» What to do
Copy out all of the data that follows, exactly as it appears.

» Data for analysis
+++
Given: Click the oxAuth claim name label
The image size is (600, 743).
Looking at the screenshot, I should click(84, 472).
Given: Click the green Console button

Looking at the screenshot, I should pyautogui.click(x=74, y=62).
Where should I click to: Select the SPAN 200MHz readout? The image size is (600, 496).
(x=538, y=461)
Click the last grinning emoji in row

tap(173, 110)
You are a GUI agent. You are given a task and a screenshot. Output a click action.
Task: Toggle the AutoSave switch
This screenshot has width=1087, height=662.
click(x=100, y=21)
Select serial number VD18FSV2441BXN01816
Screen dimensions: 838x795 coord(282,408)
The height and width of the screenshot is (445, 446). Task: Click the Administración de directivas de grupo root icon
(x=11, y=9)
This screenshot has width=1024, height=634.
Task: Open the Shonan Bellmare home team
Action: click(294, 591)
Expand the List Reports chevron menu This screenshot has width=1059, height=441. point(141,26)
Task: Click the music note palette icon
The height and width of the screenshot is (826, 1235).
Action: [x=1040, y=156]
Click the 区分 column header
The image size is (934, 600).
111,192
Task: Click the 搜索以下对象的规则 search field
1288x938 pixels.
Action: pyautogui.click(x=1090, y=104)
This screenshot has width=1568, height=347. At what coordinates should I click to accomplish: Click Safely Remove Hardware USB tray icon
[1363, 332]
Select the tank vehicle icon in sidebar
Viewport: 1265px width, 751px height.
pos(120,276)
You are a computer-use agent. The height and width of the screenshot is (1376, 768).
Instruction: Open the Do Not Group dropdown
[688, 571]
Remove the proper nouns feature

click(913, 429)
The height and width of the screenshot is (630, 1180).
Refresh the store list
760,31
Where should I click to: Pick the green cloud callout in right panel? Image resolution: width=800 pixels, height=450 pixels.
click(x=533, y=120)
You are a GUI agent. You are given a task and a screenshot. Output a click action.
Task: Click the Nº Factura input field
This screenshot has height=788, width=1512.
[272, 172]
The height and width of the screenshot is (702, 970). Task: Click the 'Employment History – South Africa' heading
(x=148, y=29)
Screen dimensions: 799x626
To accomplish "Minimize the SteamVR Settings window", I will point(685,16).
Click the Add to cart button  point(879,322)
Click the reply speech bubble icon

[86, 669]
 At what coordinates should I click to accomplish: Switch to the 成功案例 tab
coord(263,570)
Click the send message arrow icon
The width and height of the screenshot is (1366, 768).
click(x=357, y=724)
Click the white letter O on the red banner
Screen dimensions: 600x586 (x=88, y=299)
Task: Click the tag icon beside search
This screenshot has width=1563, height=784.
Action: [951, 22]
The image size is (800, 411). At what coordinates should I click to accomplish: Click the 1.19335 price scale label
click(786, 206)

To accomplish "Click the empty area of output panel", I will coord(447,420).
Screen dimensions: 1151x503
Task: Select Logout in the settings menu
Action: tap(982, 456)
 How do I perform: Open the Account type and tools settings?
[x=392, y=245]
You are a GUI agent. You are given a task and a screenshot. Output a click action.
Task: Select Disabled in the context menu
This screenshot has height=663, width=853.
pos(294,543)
+++
» Exercise result
Given: Click the oxAuth claim name label
The image size is (600, 743).
Looking at the screenshot, I should click(84, 472).
Given: Click the green Console button

Looking at the screenshot, I should pyautogui.click(x=74, y=62).
Where should I click to: Select the SPAN 200MHz readout? The image size is (600, 496).
(x=538, y=461)
Click the last grinning emoji in row

tap(173, 110)
You are a GUI agent. You are given a task and a screenshot. Output a click action.
Task: Toggle the AutoSave switch
This screenshot has width=1087, height=662.
click(x=100, y=21)
Select serial number VD18FSV2441BXN01816
Screen dimensions: 838x795 coord(282,408)
The height and width of the screenshot is (445, 446). Task: Click the Administración de directivas de grupo root icon
(x=11, y=9)
This screenshot has width=1024, height=634.
Task: Open the Shonan Bellmare home team
Action: click(294, 591)
Expand the List Reports chevron menu This screenshot has width=1059, height=441. point(141,26)
Task: Click the music note palette icon
The height and width of the screenshot is (826, 1235).
Action: [x=1040, y=156]
Click the 区分 column header
The image size is (934, 600).
111,192
Task: Click the 搜索以下对象的规则 search field
1288x938 pixels.
Action: pyautogui.click(x=1090, y=104)
This screenshot has width=1568, height=347. At what coordinates should I click to accomplish: Click Safely Remove Hardware USB tray icon
[1363, 332]
Select the tank vehicle icon in sidebar
Viewport: 1265px width, 751px height.
pos(120,276)
You are a computer-use agent. The height and width of the screenshot is (1376, 768).
Instruction: Open the Do Not Group dropdown
[688, 571]
Remove the proper nouns feature

click(913, 429)
The height and width of the screenshot is (630, 1180).
Refresh the store list
760,31
Where should I click to: Pick the green cloud callout in right panel? Image resolution: width=800 pixels, height=450 pixels.
click(x=533, y=120)
You are a GUI agent. You are given a task and a screenshot. Output a click action.
Task: Click the Nº Factura input field
This screenshot has height=788, width=1512.
[272, 172]
The height and width of the screenshot is (702, 970). Task: Click the 'Employment History – South Africa' heading
(x=148, y=29)
Screen dimensions: 799x626
To accomplish "Minimize the SteamVR Settings window", I will point(685,16).
Click the Add to cart button  point(879,322)
Click the reply speech bubble icon

[86, 669]
 At what coordinates should I click to accomplish: Switch to the 成功案例 tab
coord(263,570)
Click the send message arrow icon
The width and height of the screenshot is (1366, 768).
click(x=357, y=724)
Click the white letter O on the red banner
Screen dimensions: 600x586 (x=88, y=299)
Task: Click the tag icon beside search
This screenshot has width=1563, height=784.
Action: [951, 22]
The image size is (800, 411). At what coordinates should I click to accomplish: Click the 1.19335 price scale label
click(786, 206)

To accomplish "Click the empty area of output panel", I will coord(447,420).
Screen dimensions: 1151x503
Task: Select Logout in the settings menu
Action: tap(982, 456)
 How do I perform: Open the Account type and tools settings?
[x=392, y=245]
You are a GUI agent. You are given a task and a screenshot. Output a click action.
Task: Select Disabled in the context menu
This screenshot has height=663, width=853.
pos(294,543)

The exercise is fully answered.